7
votes

I am to determine a good strategy for storing logging information in Azure Table Storage. I have the following:

PartitionKey: The name of the log.

RowKey: Inversed DateTime ticks,

The only issue here is that partitions could get very large (millions of entities) and the size will increase with time.

But that being said, the type of queries being performed will always include the PartitionKey (no scanning) AND a RowKey filter (a minor scan).

For example (in a natural language):

where `PartitionKey` = "MyApiLogs" and
where `RowKey` is between "01-01-15 12:00" and "01-01-15 13:00"
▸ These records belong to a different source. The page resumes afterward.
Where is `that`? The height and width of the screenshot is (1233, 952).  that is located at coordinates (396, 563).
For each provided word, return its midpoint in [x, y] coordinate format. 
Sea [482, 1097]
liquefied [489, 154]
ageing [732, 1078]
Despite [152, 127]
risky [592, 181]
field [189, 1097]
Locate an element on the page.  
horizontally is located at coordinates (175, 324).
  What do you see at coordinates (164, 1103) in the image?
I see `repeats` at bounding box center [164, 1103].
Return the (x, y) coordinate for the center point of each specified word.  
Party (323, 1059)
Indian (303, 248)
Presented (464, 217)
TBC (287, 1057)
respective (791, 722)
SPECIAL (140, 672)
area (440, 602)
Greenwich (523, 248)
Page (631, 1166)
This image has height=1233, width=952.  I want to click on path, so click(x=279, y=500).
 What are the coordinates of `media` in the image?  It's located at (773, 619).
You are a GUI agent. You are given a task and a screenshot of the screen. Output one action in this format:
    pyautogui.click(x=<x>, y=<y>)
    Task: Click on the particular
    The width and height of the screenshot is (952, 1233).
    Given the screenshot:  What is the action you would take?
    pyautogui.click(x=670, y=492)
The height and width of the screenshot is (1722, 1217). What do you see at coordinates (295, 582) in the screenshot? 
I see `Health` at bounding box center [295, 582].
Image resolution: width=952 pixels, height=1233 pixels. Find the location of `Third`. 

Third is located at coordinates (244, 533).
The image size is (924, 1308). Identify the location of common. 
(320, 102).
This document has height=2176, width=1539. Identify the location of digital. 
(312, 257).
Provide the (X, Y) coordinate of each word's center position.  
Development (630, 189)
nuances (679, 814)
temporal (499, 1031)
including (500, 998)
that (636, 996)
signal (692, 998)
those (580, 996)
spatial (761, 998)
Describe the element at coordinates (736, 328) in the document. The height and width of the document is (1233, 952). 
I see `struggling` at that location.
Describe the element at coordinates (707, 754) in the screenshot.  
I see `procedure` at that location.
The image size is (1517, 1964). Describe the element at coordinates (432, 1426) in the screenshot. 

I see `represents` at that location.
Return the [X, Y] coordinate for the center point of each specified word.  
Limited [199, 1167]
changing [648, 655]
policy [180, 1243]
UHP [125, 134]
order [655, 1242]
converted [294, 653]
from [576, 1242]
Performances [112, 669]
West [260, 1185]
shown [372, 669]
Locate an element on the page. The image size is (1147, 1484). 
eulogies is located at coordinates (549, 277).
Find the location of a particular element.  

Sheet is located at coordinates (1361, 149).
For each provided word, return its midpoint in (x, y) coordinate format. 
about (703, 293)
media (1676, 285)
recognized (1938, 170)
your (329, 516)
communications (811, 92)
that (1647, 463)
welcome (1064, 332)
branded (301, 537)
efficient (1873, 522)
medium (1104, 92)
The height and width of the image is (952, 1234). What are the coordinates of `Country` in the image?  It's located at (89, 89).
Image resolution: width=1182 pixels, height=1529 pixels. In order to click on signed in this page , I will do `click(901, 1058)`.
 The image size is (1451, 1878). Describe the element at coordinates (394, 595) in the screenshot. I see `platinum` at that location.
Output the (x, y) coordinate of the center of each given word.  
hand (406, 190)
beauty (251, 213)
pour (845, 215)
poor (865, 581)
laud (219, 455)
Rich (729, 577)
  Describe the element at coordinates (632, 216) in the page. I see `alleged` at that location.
Provided that the query is done on both PartitionKey and RowKey, I understand that the size of the partition doesn't matter.

2
With this design, you are still doing scan even though in a partition. How about creating a separate table for each log type?Gaurav Mantri
@GauravMantri: Do you mean separate partitions for each log type? Or entirely separate tables?Dave New
I meant separate tables.Gaurav Mantri
this question has very rich answers stackoverflow.com/questions/29842478/…Korayem

2 Answers

10
votes

Take a look at our new Table Design Patterns Guide - specifically the log-data anti-pattern as it talks about this scenario and alternatives. Often when people write log files they use a date for the PK which results in a partition being hot as all writes go to a single partition. Quite often Blobs end up being a better destination for log data - as people typically end up processing the logs in batches anyway - the guide talks about this as an option.

0
votes

Adding my own answer so people can have something inline without needing external links.

You want the partition key to be the timestamp plus the hash code of the message. This is good enough in most cases. You can add to the hash code of the message the hash code(s) of any additional key/value pairs as well if you want, but I've found it's not really necessary.

Example:

string partitionKey = DateTime.UtcNow.ToString("o").Trim('Z', '0') + "_" + ((uint)message.GetHashCode()).ToString("X");
string rowKey = logLevel.ToString();
DynamicTableEntity entity = new DynamicTableEntity { PartitionKey = partitionKey, RowKey = rowKey };
// add any additional key/value pairs from the log call to the entity, i.e. entity["key"] = value;
// use InsertOrMerge to add the entity

When querying logs, you can use a query with partition key that is the start of when you want to retrieve logs, usually something like 1 minute or 1 hour from the current date/time. You can then page backwards another minute or hour with a different date/time stamp. This avoids the weird date/time hack that suggests subtracting the date/time stamp from DateTime.MaxValue.

If you get extra fancy and put a search service on top of the Azure table storage, then you can lookup key/value pairs quickly.

This will be much cheaper than application insights if you are using Azure functions, which I would suggest disabling. If you need multiple log names just add another table.